Sonuç olarak ıskata ilişkin karar, ticaret sicil kayıtları, ———-tarih ve—- sayılı nüshasında yayınlanan “sermeye taahhüdünü ödemeye çağrı” başlıklı ihtarda sermaye koyma borcunun 13/08/2018 tarihi mesai bitimine kadar süre verilmiş olması ve buna göre ilan tarihi ile ödeme tarihi arasında bir aydan daha kısa bir süre ön görülmüş olması; TTK. Madde 483/1 düzenlemesinde bir aylık sürenin ön görülmüş olması karşısında ıskat kararına esas alınan ihtarın açıkça yasaya aykırı olması; dosya kapsamına uygun ve mahkememizce yeterli görülen bilirkişi raporunda da bu yönde kanaate varılmış olması ve tüm dosya kapsamı birlikte değerlendirildiğinde söz konusu yasal düzenlemeye aykırı ıskat kararının butlanla sakat olduğu ve bu nedenle başka hususların irdelenmesine de gerek bulunmadığı kanaatine varıldığından sübut bulan davanın kabulüne ilişkin olmak üzere aşağıdaki şekilde hüküm kurulmuştur.

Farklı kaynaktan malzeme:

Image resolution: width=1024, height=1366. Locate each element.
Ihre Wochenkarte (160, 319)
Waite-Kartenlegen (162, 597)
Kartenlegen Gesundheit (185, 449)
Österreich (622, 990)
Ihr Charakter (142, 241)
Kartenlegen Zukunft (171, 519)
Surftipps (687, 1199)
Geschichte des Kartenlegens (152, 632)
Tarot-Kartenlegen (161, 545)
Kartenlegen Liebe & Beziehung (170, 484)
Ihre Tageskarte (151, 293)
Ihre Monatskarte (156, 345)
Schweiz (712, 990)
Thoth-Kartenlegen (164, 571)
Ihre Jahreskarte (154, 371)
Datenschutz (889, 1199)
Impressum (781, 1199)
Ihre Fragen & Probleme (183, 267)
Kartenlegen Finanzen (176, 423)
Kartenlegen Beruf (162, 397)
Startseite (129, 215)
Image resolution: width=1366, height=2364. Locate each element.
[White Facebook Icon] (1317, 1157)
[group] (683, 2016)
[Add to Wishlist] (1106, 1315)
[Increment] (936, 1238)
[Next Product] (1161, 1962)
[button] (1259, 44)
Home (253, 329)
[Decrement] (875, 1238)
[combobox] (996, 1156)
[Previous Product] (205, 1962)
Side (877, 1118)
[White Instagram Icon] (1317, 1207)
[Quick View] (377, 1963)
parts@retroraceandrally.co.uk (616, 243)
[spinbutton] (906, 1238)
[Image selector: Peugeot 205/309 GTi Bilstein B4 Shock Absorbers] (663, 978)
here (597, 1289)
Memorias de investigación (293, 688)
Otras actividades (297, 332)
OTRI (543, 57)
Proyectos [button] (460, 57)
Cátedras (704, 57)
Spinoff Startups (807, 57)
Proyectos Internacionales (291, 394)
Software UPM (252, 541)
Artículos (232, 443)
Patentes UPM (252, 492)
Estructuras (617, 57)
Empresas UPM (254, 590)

HÜKÜM: Gerekçesi yukarıda açıklandığı üzere ;
1-DAVANIN KABULÜ İLE,
Davacının davalı şirketteki paylarından ıskatının geçersizliğinin tespiti ile ıskat işleminin iptaline ve davacının davalı şirketteki pay sahipliğinin ipkasına,
2-Maktu karar harcından peşin harcın mahsubu ile eksik 10 TL harcın davalıdan alınarak Hazineye gelir kaydına,
3-Davacı tarafından peşin ödenen harçlar dahil olmak üzere davacı tarafça yapılan toplam 2.197 TL yargılama giderinin davalıdan alınarak davacıya verilmesine,
4-Davacı vekili için tarife gereğince belirlenen 3.400 TL maktu avukatlık ücretinin davalıdan alınarak davacıya verilmesine,
5-Artan avansın karar kesinleştiğinde ilgilisine iadesine,
İlişkin olmak üzere davacı vekilinin ve davalı vekilinin yüzüne karşı aleni olarak yapılan yargılama sonunda gerekçeli kararın tebliğinden itibaren 2 hafta içinde İstanbul Bölge Adliye Mahkemesinde İstinaf Kanun yolu açık olmak üzere oy birliği ile verilen karar açıkca okunup usulen anlatıldı.